=== Task item ===
The answer must be every line from the listing that holds the string "computer".

=== Information supplied ===

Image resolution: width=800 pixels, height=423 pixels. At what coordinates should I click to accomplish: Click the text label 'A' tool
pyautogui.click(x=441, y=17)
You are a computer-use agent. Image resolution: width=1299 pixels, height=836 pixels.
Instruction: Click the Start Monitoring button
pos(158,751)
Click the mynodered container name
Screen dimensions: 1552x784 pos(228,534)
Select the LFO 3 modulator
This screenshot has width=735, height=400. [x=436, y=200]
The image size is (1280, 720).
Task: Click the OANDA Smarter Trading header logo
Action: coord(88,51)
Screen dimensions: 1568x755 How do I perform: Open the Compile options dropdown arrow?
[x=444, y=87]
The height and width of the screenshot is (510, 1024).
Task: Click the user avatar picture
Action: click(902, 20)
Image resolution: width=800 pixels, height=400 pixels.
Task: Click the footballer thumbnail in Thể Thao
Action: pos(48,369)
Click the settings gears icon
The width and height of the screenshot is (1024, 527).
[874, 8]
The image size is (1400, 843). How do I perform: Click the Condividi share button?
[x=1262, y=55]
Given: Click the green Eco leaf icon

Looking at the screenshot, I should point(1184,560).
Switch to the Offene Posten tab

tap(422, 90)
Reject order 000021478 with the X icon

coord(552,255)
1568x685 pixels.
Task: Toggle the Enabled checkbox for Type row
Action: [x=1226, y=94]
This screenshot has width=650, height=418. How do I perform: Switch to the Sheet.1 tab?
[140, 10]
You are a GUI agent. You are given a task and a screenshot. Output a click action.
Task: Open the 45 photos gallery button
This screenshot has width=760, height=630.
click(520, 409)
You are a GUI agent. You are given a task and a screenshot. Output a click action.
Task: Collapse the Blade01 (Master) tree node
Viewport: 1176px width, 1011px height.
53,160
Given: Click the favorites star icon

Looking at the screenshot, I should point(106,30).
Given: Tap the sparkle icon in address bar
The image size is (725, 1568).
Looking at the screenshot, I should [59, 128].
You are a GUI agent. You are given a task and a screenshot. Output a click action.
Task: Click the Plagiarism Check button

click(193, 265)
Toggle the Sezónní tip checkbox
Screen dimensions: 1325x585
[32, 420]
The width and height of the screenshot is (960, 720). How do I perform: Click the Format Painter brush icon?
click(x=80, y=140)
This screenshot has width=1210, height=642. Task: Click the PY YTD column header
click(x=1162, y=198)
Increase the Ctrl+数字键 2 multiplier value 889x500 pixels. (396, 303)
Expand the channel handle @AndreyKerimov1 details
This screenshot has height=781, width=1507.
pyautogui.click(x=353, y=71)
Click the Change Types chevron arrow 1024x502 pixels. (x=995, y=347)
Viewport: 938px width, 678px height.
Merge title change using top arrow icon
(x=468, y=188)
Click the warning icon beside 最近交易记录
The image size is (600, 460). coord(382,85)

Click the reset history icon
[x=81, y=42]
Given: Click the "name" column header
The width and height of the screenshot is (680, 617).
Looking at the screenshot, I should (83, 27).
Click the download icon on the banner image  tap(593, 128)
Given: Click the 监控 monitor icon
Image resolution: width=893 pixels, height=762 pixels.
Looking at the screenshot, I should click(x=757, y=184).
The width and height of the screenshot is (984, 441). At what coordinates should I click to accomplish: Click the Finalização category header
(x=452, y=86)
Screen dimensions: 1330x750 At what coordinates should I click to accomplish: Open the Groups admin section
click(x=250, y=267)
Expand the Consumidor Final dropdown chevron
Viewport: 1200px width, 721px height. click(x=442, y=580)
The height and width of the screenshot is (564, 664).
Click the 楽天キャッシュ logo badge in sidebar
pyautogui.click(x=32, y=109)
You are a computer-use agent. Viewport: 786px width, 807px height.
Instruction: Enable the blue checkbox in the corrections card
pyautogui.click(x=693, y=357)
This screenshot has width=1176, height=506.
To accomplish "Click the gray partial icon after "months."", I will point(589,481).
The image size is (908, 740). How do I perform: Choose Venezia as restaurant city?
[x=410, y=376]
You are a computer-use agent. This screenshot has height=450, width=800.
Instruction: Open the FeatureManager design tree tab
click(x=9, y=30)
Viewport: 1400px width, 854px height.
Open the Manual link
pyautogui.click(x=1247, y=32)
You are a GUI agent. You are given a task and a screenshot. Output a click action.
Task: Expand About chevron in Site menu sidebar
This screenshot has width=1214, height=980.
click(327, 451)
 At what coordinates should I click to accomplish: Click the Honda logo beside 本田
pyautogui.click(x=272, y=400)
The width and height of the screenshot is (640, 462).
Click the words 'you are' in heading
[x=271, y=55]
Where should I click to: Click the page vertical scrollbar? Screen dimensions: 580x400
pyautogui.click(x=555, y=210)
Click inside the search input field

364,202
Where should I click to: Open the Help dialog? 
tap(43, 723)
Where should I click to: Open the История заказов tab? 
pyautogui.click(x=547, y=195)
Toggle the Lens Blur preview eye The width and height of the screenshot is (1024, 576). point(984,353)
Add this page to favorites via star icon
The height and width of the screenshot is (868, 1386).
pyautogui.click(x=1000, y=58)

=== Result ===
You are a computer-use agent. Image resolution: width=1299 pixels, height=836 pixels.
You are a computer-use agent. Viewport: 786px width, 807px height.
You are a computer-use agent. This screenshot has height=450, width=800.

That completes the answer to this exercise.